SQL uses DelRange for deleting rows, even for deleting a single row with a known PK. So, as soon as a DELETE statement is used in a SNAPSHOT txn, the point of the SNAPSHOT txn goes out the window. Actually, it's even worse, as SQL does not perform eager retry for these pushed SNAPSHOT txns like it does for pushed SERIALIZABLE txns.
I believe SQL does not need to use DelRange. It could explicitly Delete every column family for the row(s) in question. It's not entirely clear to me if we'd need to Delete every col fam that could possibly exist or only the ones that actually exist (col fams with only NULL vals are not actually present in KV).
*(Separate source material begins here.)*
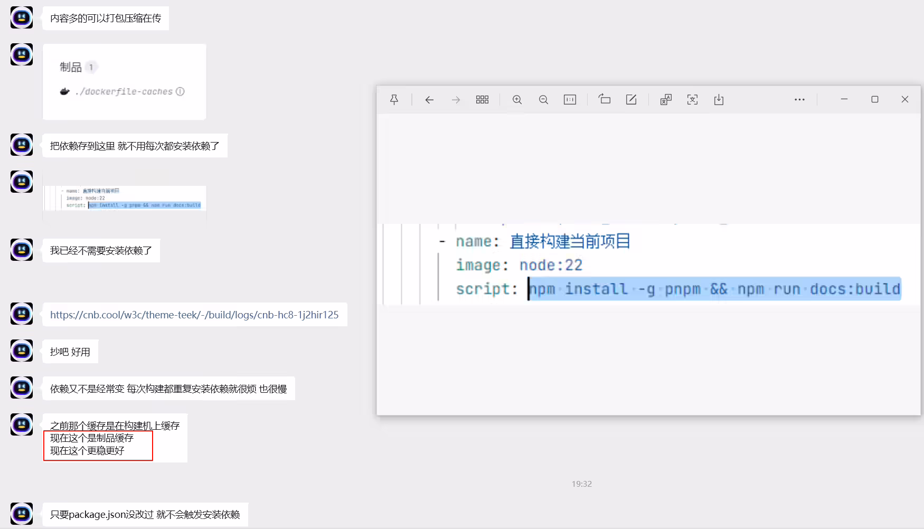Open the image edit tool
Viewport: 924px width, 529px height.
click(631, 99)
A concern that @danhhz brought up was about deletions performed during a schema change that removes a column family -> if we were to explicitly delete col fams, would the col fam in question be left as garbage and not cleaned up properly because the descriptor used for the ? I hope this is FUD and everything works fine due to the "delete_only" state that a col fam goes through during the schema change. But I haven't really thought about it.
[1] Details about why these txns need to restart can be seen in #6240. Essentially, since a DelRange only lays down intents for keys that exist, if the txn is pushed later on, it's possible for another txn to write a key that should be deleted but isn't, which is analogous to a lost update (I think), which is not permitted under snapshot isolation.
cc @vivekmenezes @tschottdorf @bdarnell
Vivek, this came about because some people are complaining about seeing these RETRY_DELETE_RANGE restarts in SNAPSHOT txns, and I feel for them. The point of SNAPSHOT is quite severely put in question by this fact, and so I think we should do something about it.